Task prompt →
Scan the listing below for "agent", then report every line that has it.
++++++++++
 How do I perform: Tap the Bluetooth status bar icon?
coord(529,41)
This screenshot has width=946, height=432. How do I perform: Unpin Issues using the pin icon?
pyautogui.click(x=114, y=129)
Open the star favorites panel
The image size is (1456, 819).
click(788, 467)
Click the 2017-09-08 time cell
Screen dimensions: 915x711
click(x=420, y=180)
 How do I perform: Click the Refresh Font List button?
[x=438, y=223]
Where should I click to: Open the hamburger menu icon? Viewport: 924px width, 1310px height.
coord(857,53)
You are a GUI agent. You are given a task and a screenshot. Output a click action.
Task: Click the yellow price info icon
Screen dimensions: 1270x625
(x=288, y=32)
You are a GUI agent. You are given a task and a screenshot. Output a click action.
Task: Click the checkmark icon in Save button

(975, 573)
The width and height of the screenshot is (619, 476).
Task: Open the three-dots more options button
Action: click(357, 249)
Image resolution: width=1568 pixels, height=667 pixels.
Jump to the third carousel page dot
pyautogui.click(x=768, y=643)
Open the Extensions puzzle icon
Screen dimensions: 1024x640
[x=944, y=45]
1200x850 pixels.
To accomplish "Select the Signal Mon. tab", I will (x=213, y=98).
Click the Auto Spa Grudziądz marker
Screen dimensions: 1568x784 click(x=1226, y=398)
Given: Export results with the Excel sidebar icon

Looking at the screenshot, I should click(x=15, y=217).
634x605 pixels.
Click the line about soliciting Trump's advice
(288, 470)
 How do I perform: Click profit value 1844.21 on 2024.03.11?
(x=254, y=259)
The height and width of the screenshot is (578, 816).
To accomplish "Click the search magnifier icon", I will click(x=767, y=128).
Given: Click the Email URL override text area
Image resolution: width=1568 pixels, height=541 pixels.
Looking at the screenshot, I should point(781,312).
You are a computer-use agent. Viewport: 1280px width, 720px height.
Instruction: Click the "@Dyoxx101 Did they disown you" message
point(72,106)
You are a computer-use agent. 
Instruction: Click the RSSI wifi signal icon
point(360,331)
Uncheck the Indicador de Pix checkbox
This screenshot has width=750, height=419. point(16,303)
++++++++++
Expected answer →
You are a GUI agent. You are given a task and a screenshot. Output a click action.
You are a GUI agent. You are given a task and a screenshot. Output a click action.
You are a computer-use agent. Viewport: 1280px width, 720px height.
You are a computer-use agent. 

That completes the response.